-- Opening Marker --

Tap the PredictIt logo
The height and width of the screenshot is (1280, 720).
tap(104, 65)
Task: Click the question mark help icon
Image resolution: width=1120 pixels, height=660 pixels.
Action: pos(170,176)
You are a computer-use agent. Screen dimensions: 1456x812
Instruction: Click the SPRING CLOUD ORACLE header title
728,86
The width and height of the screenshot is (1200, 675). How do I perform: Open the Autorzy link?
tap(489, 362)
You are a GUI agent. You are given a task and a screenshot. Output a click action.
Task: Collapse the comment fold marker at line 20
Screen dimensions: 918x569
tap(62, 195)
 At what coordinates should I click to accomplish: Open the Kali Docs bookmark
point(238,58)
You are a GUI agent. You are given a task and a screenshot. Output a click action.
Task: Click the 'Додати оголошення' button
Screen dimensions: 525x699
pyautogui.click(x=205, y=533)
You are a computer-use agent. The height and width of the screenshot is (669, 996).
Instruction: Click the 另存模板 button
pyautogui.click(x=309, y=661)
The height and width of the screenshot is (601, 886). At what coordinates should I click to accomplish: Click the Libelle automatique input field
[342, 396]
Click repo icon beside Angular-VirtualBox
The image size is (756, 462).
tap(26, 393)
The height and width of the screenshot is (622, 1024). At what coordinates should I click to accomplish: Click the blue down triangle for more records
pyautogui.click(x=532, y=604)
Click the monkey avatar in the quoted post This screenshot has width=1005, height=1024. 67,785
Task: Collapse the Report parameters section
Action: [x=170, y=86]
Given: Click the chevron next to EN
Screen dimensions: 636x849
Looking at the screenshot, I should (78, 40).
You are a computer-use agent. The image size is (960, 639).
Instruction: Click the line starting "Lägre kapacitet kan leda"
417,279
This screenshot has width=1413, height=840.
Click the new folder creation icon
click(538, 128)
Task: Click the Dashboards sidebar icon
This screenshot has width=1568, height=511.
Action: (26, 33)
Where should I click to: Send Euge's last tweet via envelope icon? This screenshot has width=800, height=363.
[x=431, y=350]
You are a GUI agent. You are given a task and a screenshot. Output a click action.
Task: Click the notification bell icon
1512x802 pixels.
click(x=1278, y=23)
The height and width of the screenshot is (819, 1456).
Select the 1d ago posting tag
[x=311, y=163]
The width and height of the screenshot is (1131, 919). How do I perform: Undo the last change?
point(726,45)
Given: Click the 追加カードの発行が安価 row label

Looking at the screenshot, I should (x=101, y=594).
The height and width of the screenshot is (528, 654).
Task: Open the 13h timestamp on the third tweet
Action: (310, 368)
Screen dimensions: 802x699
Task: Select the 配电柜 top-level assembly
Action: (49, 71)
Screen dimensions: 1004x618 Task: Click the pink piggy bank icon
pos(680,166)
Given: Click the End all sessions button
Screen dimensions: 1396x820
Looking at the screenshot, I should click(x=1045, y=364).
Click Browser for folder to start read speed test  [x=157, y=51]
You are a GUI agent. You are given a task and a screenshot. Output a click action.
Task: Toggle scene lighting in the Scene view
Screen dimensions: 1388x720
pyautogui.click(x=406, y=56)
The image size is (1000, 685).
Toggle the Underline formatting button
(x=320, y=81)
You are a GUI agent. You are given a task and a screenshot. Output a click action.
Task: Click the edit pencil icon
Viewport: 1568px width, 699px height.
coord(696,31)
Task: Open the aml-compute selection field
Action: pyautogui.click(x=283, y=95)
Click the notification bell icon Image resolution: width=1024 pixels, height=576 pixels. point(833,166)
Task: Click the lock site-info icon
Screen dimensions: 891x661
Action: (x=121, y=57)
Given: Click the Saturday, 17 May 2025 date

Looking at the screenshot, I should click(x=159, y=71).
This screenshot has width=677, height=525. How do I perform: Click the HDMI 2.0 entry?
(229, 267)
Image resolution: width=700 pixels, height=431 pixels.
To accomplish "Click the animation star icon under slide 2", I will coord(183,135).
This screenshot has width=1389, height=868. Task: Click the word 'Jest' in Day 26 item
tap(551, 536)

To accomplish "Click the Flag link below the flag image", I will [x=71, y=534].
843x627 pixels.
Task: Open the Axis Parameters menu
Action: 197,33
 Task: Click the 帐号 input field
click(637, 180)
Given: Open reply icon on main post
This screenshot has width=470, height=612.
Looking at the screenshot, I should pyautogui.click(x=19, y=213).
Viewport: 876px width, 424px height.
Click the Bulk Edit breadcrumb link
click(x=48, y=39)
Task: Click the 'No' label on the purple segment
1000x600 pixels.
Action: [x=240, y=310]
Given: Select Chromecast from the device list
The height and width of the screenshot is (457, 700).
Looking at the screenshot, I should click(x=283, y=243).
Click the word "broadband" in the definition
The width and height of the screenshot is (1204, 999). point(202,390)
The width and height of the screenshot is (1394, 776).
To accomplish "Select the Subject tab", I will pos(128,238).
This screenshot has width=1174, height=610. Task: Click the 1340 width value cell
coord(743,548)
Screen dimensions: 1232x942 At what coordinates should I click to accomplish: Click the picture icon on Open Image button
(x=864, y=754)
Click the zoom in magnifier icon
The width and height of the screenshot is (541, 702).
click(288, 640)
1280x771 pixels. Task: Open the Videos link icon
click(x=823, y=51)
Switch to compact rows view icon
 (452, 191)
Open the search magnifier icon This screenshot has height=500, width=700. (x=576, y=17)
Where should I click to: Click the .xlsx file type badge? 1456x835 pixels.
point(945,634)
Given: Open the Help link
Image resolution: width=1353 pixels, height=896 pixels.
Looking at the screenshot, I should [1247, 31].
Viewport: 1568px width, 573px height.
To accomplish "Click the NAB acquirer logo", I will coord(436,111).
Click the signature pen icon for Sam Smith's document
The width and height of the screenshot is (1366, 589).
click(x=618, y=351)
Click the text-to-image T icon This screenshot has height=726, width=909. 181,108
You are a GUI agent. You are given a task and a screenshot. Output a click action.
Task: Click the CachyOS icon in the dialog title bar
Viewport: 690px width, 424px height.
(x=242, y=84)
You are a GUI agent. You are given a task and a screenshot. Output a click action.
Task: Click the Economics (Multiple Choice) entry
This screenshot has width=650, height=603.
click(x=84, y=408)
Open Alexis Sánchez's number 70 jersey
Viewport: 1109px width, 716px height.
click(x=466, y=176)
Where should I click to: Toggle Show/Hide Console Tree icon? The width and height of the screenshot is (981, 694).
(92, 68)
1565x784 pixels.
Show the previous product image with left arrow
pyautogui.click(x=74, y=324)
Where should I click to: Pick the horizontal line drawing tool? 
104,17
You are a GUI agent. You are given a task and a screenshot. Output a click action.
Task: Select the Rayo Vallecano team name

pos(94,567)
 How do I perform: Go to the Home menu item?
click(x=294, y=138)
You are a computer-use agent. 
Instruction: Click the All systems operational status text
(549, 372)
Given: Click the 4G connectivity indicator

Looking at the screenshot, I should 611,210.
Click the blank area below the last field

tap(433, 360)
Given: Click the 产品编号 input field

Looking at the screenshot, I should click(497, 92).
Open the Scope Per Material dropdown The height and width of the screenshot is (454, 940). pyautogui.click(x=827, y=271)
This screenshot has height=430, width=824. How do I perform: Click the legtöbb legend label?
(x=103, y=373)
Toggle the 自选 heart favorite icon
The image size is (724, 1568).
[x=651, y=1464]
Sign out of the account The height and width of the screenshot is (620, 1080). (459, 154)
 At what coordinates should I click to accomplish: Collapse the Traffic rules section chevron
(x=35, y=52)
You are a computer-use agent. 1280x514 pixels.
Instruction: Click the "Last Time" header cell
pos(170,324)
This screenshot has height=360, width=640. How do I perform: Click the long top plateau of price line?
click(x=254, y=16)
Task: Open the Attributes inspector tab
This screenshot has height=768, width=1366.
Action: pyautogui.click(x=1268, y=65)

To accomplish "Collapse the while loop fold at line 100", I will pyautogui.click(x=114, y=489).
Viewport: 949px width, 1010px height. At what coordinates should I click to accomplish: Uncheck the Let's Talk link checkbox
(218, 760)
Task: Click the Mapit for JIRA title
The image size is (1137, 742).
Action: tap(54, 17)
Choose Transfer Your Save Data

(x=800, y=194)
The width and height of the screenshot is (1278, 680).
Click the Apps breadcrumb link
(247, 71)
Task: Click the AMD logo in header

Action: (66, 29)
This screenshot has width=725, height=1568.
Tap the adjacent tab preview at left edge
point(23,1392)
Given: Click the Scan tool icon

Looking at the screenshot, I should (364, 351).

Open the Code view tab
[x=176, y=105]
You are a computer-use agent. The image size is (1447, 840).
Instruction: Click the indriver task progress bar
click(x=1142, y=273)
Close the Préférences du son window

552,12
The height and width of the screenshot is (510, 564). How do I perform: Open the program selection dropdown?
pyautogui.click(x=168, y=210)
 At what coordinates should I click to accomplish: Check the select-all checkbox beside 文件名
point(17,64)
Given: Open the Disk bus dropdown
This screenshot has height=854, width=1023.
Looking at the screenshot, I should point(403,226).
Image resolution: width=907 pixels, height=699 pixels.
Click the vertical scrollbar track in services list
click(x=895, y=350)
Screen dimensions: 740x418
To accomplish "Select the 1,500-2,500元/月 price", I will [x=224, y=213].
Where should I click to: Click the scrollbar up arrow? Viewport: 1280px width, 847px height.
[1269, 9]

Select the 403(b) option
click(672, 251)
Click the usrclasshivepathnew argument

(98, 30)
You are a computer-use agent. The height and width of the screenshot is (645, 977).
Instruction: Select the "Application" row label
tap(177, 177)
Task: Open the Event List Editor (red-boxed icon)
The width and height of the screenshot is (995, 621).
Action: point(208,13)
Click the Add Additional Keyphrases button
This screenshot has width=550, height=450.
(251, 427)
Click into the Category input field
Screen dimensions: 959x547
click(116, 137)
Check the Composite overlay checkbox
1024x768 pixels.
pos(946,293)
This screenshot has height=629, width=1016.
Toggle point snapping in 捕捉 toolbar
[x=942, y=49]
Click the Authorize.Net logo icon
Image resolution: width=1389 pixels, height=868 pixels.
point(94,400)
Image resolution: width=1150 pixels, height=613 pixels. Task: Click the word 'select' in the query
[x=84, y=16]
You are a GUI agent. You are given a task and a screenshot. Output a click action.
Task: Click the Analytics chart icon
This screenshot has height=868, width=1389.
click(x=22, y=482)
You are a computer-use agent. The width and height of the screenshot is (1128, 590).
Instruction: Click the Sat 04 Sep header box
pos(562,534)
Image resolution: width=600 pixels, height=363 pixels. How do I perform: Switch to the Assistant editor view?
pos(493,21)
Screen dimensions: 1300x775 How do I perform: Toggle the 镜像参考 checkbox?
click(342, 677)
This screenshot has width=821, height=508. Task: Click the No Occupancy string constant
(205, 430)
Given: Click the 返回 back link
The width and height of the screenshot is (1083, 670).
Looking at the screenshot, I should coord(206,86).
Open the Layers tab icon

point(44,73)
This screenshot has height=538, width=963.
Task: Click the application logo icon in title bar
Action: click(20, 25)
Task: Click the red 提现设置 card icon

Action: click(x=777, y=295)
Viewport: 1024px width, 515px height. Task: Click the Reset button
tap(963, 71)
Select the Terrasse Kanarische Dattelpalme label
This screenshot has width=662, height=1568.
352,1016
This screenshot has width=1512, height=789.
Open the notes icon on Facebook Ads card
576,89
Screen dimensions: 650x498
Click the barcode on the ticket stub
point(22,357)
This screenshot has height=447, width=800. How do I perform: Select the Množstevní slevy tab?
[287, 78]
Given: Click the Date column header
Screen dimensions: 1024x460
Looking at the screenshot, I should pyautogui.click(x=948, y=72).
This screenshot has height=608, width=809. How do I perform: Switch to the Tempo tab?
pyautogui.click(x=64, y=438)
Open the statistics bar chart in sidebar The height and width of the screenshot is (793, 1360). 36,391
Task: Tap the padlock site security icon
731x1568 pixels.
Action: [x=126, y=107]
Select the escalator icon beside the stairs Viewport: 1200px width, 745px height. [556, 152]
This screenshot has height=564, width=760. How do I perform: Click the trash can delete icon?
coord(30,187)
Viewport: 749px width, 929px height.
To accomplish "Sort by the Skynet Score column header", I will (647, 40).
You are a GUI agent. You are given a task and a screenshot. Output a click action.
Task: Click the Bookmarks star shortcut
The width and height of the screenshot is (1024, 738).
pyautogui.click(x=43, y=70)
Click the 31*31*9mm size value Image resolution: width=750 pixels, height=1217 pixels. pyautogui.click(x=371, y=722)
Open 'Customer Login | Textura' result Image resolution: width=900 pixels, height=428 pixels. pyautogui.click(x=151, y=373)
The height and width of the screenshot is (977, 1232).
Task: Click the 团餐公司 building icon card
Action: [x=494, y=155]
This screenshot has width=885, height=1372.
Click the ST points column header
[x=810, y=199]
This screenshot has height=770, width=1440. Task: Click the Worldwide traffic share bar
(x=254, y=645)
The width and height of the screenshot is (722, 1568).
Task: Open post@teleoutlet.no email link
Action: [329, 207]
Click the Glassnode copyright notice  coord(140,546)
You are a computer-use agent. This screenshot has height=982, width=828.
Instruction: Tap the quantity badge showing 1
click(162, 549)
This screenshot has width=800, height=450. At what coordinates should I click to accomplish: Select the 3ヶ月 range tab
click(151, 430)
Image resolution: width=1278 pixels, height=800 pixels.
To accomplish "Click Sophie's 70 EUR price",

-- Closing Marker --

> Task statement:
When the word "chart" appears in a line of the listing, pull that line out.

> Solution to the problem:
Task: Click the Analytics chart icon
Open the statistics bar chart in sidebar The height and width of the screenshot is (793, 1360). 36,391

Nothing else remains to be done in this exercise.